El experimento que influenció a Frankenstein

El 18 de enero de 1803, en la prisión de Newgate en Londres, Aldini tuvo la gran oportunidad para su gran experimento. La víctima sería George Forster, un hombre de 26 años condenado a muerte por el asesinato de su esposa e hija.

Así, frente a médicos del Royal College of Surgeons (Colegio Real de Cirujanos) y el público curioso, Aldini colocó varillas de metal en la boca y la oreja del cuerpo sin vida de Forster y encendió la corriente.

En una primera parte de la intervención, las mandíbulas del criminal comenzaron a temblar y los ojos a abrirse.
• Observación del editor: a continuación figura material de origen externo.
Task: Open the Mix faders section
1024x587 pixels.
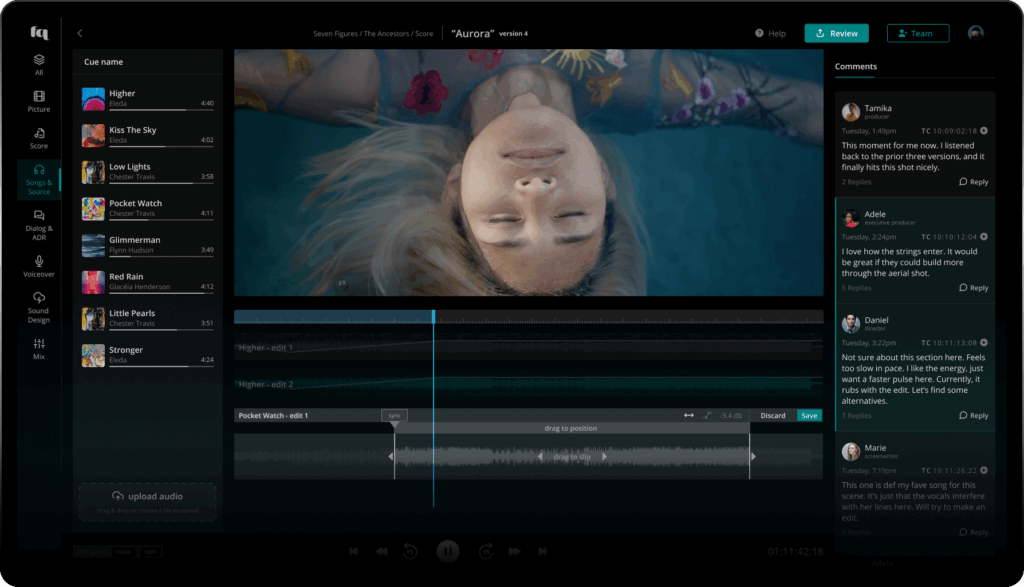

Luego, al conectar los cables en otras partes del cuerpo consiguió que alzara sus brazos y piernas.

“A ojos del espectador no preparado, parecía como si estuviera volviendo a la vida”, escribió un periodista del London Times por entonces, escribe Iwan Morus, profesor de Historia en la Universidad de Aberystwyth, en un artículo de The Conversation.

Aunque, como resulta lógico, Forster no regresó a la vida, aun cuando recibió electricidad directo en el corazón, los experimentos de Aldini, así como otros relacionados a la enigmática electricidad, marcaron profundamente a la generación de la época.

“Mary Shelley y Percy Bysshe Belley (su esposo) se movían en círculos sociales donde las discusiones sobre la electricidad y su relación con los procesos de la vida eran algo común”, cuenta Morus en una entrevista para BBVA Open Mind .

Asimismo, en la edición de 1831 de la novela “Frankenstein”, Mary Shelley escribió que la inspiración de su creación literaria se comenzó a gestar durante las conversaciones sobre ciencia entre su esposo y el poeta inglés Lord Byron.

“Tal vez un cadáver sería reanimado; el galvanismo había dado una muestra de tales cosas; tal vez las partes componentes de una criatura podrían fabricarse, juntarse y dotarse de calor vital”, señala un archivo histórico del diario The Guardian.